[Stored records]
========================================

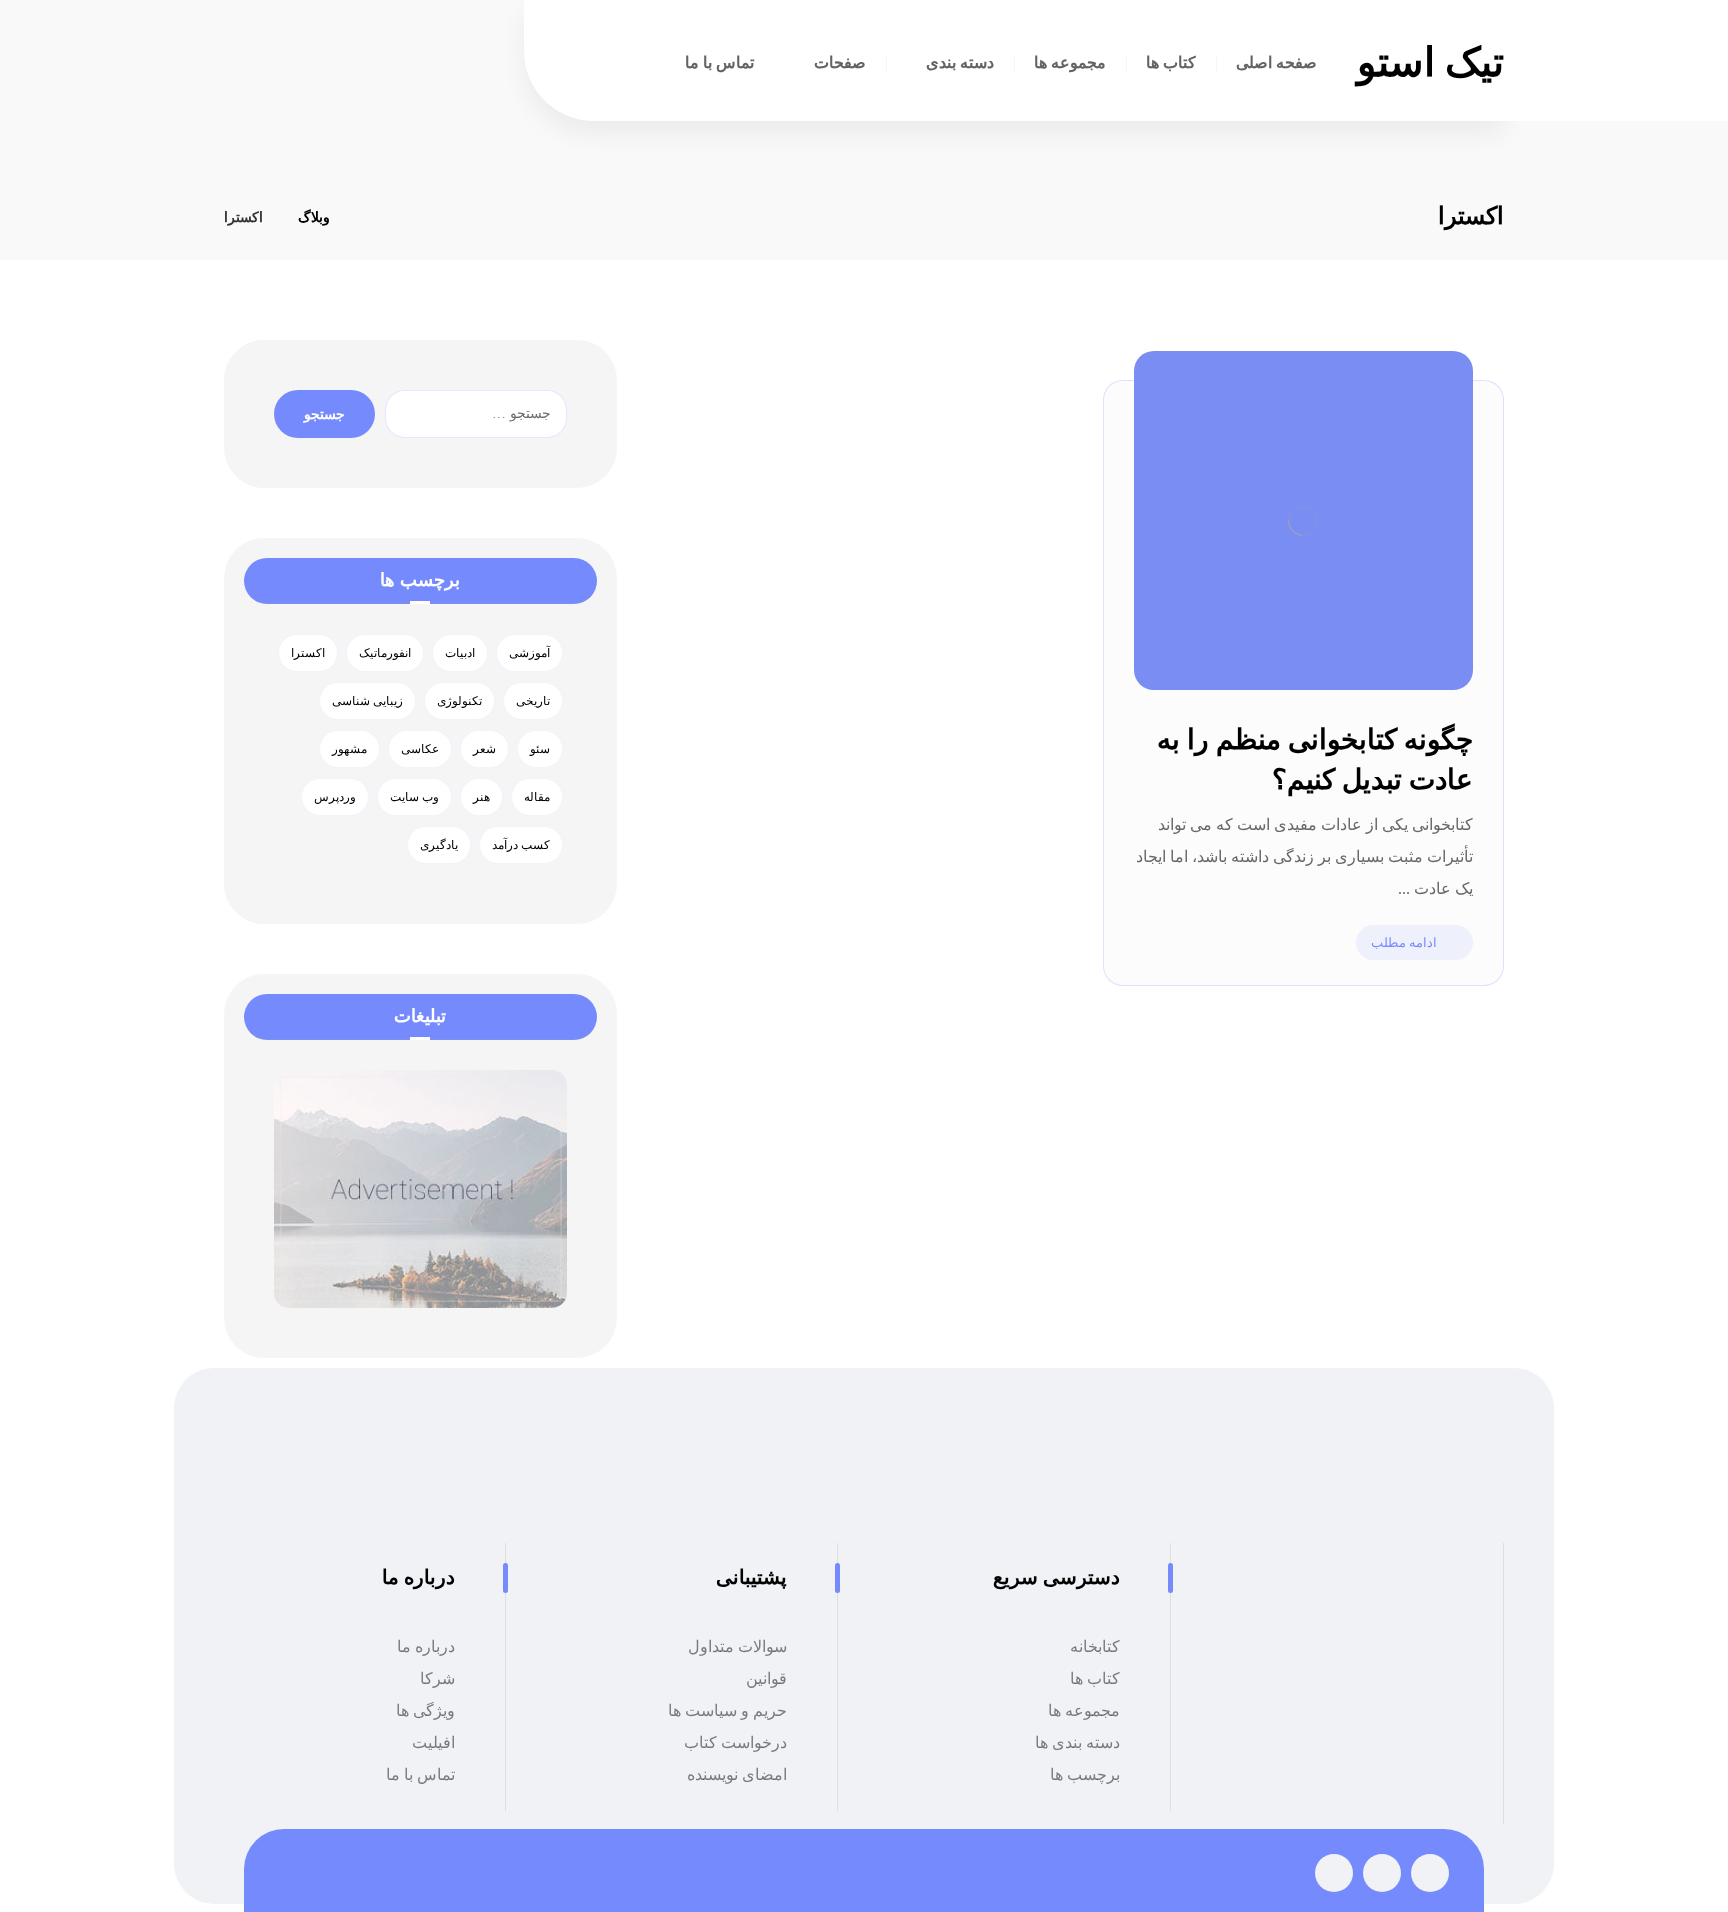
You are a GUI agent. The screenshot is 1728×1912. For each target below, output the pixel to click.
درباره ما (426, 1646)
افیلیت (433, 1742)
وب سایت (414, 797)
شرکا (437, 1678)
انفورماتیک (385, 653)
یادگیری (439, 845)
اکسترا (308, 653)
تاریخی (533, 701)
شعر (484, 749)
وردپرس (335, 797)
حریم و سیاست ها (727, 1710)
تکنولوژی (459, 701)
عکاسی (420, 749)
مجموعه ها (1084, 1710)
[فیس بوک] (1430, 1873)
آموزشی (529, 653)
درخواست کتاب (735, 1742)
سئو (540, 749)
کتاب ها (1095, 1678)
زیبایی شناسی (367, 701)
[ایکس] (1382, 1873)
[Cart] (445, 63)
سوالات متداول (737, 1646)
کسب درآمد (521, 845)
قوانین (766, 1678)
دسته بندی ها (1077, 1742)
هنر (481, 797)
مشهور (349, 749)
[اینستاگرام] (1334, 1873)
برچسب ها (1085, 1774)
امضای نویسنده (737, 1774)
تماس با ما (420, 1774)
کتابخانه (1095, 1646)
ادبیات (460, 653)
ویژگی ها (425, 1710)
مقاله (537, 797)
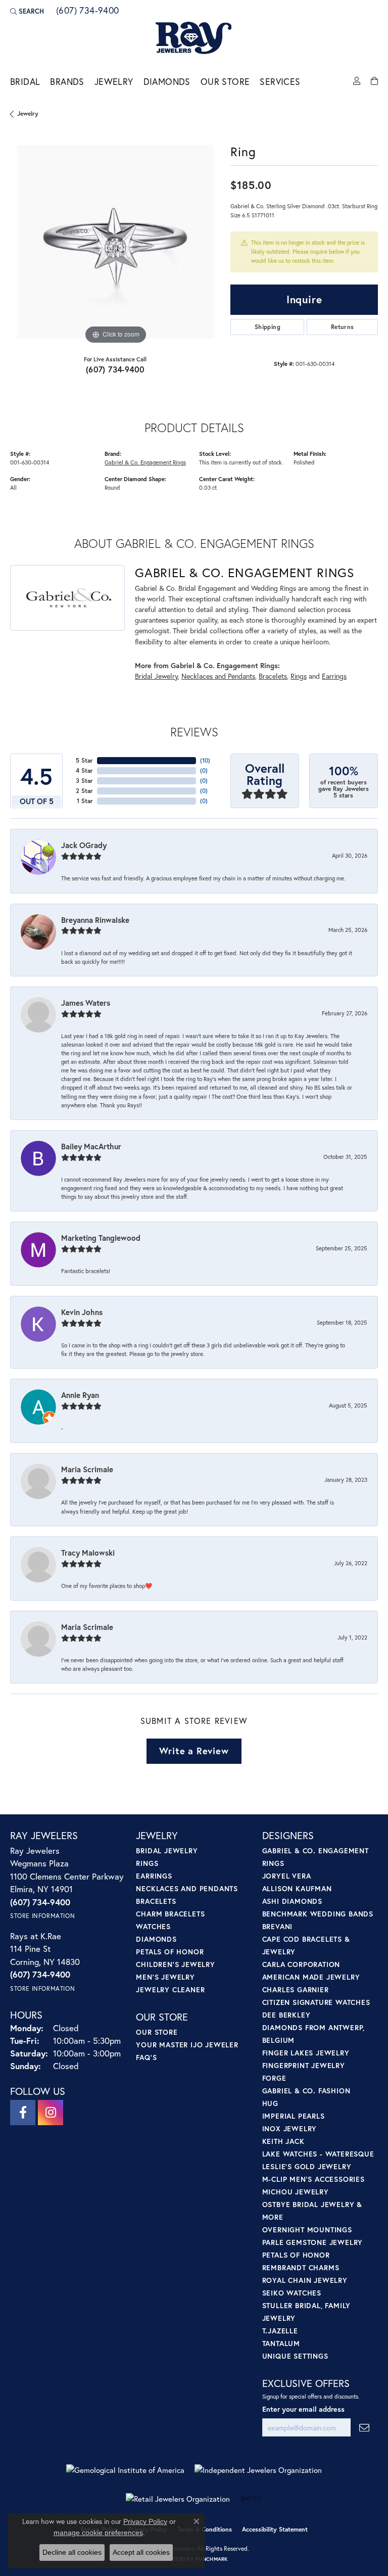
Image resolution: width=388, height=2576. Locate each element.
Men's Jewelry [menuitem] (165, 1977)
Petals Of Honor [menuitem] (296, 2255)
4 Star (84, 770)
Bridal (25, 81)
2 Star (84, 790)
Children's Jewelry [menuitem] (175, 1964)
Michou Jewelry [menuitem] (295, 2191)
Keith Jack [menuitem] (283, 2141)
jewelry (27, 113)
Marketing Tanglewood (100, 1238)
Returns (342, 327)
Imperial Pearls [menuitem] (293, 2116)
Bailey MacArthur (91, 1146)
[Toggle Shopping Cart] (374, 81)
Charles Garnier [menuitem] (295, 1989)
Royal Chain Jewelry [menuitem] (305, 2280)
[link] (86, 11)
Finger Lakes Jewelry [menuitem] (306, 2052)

========================================

▸ Activity: Where a line above holds the string "each", show that line.

▸ Solution to this task:
You are a GUI agent. The screenshot is 1728×1912. For each target below, output the pixel to click.
Image resolution: width=388, height=2576. Locate each element.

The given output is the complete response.